69 points, 24 rebounds, 12 assists, 1 steal, 4 blocks, 69.8 percent shooting

Sure, that was a two-game sample, but it’s not as though those type of numbers have been irregular for Towns over the past three weeks. He’s averaging 1.1 steals and 2.0 blocks over his last ten, and the defense that has dogged him at times this season is seemingly making progress, especially late in games.

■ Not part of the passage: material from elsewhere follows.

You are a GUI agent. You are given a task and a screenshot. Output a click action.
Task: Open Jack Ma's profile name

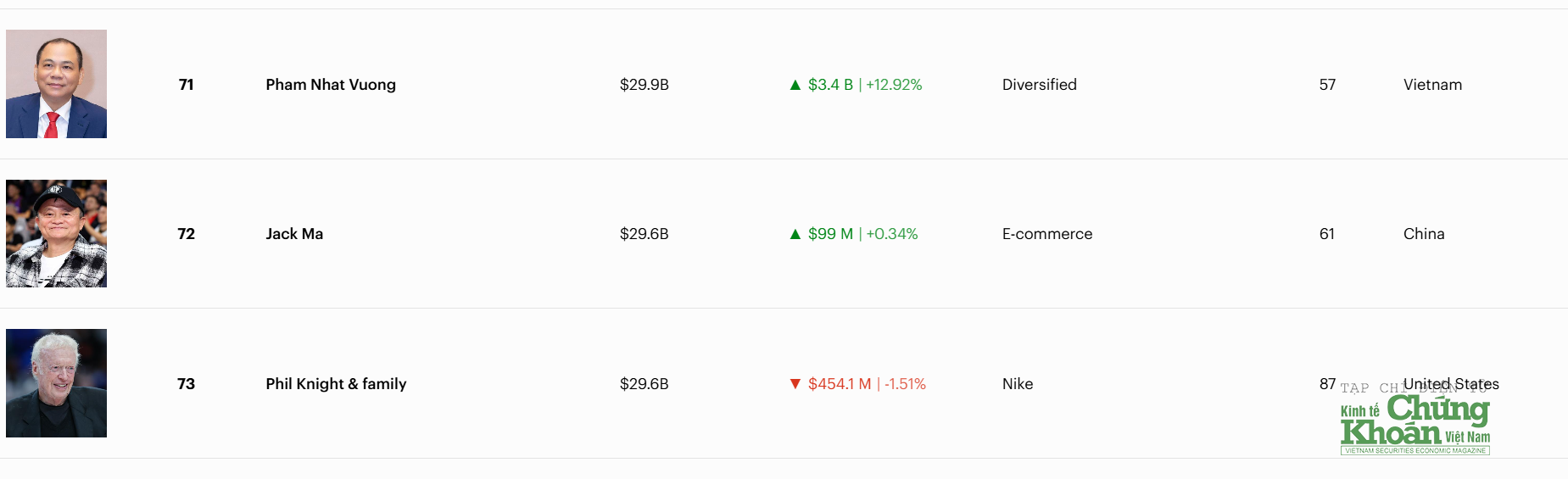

Now the Wolves are still 3.5 games out of the playoffs, and more importantly, there are four teams between them and the all-important eighth seed. Even if the Wolves were to shoot up the standings in the second half and land the eight seed, a first round match up with the Warriors would be a blood bath. That being said, there is a lot to like of late from this fun, young Timberwolves team and their brilliant talisman, KAT. It may have taken a bit longer this season than most expected, but this is the type of play we were all hoping to see out of the Twin Cities in 2016–17.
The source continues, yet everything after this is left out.